* begin Supplied entries *

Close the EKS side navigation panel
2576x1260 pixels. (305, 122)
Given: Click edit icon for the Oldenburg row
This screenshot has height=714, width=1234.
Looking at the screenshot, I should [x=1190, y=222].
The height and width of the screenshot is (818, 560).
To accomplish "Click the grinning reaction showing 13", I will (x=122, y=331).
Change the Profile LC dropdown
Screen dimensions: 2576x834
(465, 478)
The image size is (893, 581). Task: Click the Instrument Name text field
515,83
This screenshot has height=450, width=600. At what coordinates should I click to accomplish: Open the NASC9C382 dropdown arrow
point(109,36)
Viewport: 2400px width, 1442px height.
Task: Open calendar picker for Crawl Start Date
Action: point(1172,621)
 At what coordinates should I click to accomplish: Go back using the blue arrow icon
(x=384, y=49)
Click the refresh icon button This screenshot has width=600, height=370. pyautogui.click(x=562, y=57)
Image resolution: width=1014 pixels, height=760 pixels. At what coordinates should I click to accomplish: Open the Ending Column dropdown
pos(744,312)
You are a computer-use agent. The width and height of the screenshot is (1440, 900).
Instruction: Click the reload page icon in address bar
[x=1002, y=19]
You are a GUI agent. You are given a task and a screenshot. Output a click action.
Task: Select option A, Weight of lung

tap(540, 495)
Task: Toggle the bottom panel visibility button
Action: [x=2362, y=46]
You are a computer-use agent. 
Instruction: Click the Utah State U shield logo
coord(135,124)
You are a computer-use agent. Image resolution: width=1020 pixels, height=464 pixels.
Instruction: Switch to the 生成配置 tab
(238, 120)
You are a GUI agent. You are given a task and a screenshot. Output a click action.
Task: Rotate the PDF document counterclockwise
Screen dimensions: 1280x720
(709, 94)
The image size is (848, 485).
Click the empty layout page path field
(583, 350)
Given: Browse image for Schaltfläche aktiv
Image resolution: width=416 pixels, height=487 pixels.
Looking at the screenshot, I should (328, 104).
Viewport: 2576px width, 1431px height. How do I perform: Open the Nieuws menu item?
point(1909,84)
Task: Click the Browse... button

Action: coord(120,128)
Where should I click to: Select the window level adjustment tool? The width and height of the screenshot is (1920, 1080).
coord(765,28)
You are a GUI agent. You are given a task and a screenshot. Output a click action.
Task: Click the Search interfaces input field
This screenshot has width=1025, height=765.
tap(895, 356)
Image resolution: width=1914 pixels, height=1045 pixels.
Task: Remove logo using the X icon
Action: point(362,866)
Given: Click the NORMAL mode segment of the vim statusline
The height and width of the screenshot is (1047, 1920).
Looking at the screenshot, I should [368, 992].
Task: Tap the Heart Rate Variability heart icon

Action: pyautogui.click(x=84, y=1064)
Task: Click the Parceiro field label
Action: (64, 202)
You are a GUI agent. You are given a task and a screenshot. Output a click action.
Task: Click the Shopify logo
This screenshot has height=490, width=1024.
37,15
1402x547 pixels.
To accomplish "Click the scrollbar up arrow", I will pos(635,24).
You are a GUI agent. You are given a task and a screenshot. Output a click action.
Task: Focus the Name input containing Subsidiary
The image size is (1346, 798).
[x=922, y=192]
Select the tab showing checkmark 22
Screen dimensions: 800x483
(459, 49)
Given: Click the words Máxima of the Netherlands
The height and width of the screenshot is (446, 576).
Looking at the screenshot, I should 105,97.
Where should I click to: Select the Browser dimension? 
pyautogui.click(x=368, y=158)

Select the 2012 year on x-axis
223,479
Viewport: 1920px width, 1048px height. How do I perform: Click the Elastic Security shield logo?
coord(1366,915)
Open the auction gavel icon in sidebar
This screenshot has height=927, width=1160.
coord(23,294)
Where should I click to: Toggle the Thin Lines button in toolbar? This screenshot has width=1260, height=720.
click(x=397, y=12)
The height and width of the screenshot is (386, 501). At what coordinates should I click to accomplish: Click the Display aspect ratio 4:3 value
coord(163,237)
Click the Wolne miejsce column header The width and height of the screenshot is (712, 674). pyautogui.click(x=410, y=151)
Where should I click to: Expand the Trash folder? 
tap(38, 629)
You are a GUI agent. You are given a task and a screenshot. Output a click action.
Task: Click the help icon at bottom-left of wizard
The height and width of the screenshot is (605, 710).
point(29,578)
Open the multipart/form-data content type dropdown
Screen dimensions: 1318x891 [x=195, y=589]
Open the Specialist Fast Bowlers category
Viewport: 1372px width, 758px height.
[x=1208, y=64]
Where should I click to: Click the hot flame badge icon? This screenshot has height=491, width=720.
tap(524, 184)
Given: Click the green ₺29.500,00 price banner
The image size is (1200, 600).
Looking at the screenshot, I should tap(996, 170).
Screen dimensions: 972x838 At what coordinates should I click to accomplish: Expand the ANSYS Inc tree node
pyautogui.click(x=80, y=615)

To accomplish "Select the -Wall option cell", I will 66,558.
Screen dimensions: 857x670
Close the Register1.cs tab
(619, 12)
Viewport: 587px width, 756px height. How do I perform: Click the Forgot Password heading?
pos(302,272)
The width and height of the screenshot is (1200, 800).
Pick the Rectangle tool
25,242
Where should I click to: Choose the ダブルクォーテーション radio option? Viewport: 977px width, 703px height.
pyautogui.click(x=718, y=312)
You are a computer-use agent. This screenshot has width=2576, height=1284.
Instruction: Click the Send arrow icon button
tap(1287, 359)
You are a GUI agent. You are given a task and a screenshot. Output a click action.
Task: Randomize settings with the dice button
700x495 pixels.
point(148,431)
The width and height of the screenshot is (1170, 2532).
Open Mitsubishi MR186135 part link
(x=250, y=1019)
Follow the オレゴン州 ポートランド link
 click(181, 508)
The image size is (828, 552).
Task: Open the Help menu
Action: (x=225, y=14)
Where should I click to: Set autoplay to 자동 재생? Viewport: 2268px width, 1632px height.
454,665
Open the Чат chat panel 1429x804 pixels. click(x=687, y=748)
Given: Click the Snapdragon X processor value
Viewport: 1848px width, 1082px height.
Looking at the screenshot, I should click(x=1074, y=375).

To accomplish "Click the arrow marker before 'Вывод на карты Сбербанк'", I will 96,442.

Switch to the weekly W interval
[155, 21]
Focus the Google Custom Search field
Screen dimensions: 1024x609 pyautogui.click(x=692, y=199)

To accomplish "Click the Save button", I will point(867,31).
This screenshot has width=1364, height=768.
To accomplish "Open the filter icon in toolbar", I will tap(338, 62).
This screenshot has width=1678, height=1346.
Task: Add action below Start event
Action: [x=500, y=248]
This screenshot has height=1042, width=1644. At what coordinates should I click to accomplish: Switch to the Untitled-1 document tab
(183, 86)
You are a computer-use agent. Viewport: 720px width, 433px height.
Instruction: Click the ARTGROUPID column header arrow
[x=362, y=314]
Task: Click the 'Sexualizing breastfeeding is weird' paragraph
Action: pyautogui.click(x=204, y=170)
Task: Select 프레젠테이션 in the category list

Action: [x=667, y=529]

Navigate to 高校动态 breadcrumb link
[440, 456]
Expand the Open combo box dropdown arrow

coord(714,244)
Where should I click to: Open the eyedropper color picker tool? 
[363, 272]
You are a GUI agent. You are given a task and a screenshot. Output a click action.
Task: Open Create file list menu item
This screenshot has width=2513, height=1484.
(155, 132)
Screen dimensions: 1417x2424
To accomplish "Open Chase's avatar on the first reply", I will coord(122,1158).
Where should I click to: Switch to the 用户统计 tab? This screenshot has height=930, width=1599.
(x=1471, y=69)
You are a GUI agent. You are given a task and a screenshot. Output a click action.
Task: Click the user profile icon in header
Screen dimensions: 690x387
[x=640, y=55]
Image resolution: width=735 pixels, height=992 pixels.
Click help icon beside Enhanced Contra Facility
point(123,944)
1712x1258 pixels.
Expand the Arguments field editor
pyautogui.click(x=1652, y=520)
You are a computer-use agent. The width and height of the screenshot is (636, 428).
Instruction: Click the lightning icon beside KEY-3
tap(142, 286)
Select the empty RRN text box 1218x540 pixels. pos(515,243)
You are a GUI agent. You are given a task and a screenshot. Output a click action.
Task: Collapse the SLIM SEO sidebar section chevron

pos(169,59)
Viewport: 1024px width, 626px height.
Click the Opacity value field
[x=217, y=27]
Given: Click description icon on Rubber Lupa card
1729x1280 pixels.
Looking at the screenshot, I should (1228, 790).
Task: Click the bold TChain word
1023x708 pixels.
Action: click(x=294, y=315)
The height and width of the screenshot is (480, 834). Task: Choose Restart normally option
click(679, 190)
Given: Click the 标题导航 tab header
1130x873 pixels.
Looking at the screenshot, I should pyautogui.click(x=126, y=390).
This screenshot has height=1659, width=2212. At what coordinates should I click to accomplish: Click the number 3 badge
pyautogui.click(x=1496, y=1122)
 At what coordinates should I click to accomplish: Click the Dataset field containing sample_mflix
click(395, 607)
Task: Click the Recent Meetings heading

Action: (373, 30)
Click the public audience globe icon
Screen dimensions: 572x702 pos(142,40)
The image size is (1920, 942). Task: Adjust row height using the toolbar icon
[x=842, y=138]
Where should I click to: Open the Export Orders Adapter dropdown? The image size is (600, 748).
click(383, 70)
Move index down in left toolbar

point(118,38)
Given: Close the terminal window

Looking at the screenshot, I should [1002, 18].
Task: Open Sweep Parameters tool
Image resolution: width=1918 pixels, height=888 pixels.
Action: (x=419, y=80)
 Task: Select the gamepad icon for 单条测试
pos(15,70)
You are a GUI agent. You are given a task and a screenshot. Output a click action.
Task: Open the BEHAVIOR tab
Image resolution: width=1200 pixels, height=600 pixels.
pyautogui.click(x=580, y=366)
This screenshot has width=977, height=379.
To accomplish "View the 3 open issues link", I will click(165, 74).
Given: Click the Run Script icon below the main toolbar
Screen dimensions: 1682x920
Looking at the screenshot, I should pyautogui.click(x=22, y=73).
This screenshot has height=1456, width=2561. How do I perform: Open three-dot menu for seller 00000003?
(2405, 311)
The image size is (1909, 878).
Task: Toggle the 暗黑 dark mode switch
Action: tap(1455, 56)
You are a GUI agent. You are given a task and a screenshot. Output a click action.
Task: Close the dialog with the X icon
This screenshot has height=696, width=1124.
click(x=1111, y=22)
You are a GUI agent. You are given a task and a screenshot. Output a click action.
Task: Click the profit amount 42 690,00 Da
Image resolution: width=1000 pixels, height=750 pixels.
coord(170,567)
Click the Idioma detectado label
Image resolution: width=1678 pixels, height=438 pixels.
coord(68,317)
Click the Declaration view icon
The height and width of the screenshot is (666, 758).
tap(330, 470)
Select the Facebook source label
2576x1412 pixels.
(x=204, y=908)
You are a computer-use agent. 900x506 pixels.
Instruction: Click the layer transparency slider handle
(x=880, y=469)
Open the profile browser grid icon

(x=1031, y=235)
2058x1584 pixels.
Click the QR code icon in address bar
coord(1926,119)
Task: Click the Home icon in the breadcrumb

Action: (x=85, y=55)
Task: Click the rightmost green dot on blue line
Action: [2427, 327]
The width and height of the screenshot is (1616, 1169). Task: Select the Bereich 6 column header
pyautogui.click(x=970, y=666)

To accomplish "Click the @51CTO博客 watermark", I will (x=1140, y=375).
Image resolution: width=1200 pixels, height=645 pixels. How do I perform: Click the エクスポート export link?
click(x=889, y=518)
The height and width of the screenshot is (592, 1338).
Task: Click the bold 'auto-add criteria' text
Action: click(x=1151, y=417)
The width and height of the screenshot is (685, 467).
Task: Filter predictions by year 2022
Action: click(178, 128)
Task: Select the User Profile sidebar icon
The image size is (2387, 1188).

* end Supplied entries *

Task details: Copy out the entries above word for word, starting at the line that contains "Given: Click the Run" and ending at the line that contains "(x=204, y=908)", with both of those lines included.

Final answer:
Given: Click the Run Script icon below the main toolbar
Screen dimensions: 1682x920
Looking at the screenshot, I should pyautogui.click(x=22, y=73).
This screenshot has height=1456, width=2561. How do I perform: Open three-dot menu for seller 00000003?
(2405, 311)
The image size is (1909, 878).
Task: Toggle the 暗黑 dark mode switch
Action: tap(1455, 56)
You are a GUI agent. You are given a task and a screenshot. Output a click action.
Task: Close the dialog with the X icon
This screenshot has height=696, width=1124.
click(x=1111, y=22)
You are a GUI agent. You are given a task and a screenshot. Output a click action.
Task: Click the profit amount 42 690,00 Da
Image resolution: width=1000 pixels, height=750 pixels.
coord(170,567)
Click the Idioma detectado label
Image resolution: width=1678 pixels, height=438 pixels.
coord(68,317)
Click the Declaration view icon
The height and width of the screenshot is (666, 758).
tap(330, 470)
Select the Facebook source label
2576x1412 pixels.
(x=204, y=908)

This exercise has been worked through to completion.